The report, released by the UN University Institute for Water, Environment and Health (UNU-INWEH), argues that AI’s environmental impact has been “systematically mismeasured” because public discussion has focused largely on carbon emissions while overlooking the technology’s growing demand for water, land and electricity.

According to the report, data centres powering AI are projected to consume 945 terawatt-hours (TWh) of electricity annually by 2030, more than double current levels. If data centres were a country, they would rank among the world’s largest electricity consumers.

Researchers estimate that global data centres consumed around 448 TWh of electricity in 2025, making them the equivalent of the world’s 11th-largest electricity user.

Beyond electricity, the report highlights an equally alarming rise in water consumption.

By 2030, AI-related data centres could require 9.3 trillion litres of water each year, enough to meet the basic annual domestic water needs of approximately 1.3 billion people in Sub-Saharan Africa.

The land footprint is also expected to expand significantly. By the end of the decade, AI infrastructure could occupy more than 14,500 square kilometres, an area roughly twice the size of the Jakarta metropolitan region.

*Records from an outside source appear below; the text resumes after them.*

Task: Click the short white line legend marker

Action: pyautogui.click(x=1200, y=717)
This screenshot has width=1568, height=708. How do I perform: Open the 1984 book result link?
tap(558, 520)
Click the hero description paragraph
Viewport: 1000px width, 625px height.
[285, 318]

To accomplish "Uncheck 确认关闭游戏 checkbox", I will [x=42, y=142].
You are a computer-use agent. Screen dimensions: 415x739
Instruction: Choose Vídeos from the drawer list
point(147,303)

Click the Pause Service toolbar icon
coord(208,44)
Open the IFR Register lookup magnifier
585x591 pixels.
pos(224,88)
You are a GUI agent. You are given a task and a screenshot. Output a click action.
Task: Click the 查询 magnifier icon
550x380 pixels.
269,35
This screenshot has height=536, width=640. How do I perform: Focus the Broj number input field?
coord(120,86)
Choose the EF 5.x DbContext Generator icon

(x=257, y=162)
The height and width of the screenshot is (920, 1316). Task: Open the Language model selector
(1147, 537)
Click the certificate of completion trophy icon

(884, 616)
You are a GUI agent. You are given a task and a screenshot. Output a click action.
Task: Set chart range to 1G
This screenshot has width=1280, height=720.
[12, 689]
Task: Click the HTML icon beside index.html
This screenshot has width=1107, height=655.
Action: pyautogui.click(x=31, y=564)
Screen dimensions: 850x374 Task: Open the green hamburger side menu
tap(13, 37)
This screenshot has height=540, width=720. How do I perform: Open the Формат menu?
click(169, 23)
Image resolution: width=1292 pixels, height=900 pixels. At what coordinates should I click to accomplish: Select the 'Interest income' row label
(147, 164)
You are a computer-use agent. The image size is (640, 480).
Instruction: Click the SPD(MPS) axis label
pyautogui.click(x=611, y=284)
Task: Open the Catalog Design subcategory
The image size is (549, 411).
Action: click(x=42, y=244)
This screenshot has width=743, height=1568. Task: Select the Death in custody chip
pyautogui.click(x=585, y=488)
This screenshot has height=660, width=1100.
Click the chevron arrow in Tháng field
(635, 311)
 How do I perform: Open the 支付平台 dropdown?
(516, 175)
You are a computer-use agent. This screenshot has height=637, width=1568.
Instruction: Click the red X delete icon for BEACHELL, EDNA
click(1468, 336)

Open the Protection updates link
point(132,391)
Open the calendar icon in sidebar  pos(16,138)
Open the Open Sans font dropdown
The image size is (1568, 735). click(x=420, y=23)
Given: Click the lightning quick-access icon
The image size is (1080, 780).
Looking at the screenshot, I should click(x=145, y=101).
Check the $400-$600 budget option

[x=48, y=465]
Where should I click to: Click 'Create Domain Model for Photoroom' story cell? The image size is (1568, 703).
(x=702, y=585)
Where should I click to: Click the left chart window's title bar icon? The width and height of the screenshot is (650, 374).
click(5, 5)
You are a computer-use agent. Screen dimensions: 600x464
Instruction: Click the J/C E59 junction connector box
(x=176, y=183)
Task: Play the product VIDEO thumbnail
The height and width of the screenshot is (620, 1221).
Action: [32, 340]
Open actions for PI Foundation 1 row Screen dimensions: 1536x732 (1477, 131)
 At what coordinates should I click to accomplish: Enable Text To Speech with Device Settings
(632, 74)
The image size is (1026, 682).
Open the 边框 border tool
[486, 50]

The report cautions that reducing carbon emissions alone does not guarantee environmental sustainability.

“Low-carbon does not necessarily mean low-water or low-land,” the report noted, warning that some clean energy transitions can unintentionally increase pressure on freshwater supplies and land resources.

Kaveh Madani, Director of UNU-INWEH, stressed that the findings should not be interpreted as opposition to artificial intelligence.

“This report is not a case against artificial intelligence,” he said, urging governments, technology companies and researchers to promote responsible AI development while addressing its unintended environmental consequences.

The study also challenges a common misconception about AI’s energy use.

While public attention often focuses on the enormous computing power needed to train advanced AI models, researchers found that 80 to 90 percent of AI’s total electricity consumption comes from inference, the continuous process of generating responses to users after deployment.

With billions of interactions taking place every day, even routine AI usage has become a major source of energy demand.

The report estimates that ChatGPT alone processes around 2.5 billion prompts daily, consuming approximately 383 gigawatt-hours (GWh) of electricity annually.

Energy consumption also varies dramatically depending on the task. A single AI-generated image can require about 1,450 times more energy than a basic text-classification task, while generating a short AI video may consume as much electricity as processing 200,000 spam classifications.

The report concludes that AI’s environmental footprint extends far beyond carbon emissions and calls for a more comprehensive approach to sustainability.

It recommends building a responsible AI ecosystem based on transparency, efficiency by design, environmental justice, lifecycle responsibility, global cooperation and the sustainable use of natural resources.

As AI adoption accelerates worldwide, the report argues that balancing technological innovation with environmental stewardship will be essential to ensure that future progress does not come at the expense of the planet’s most critical resources.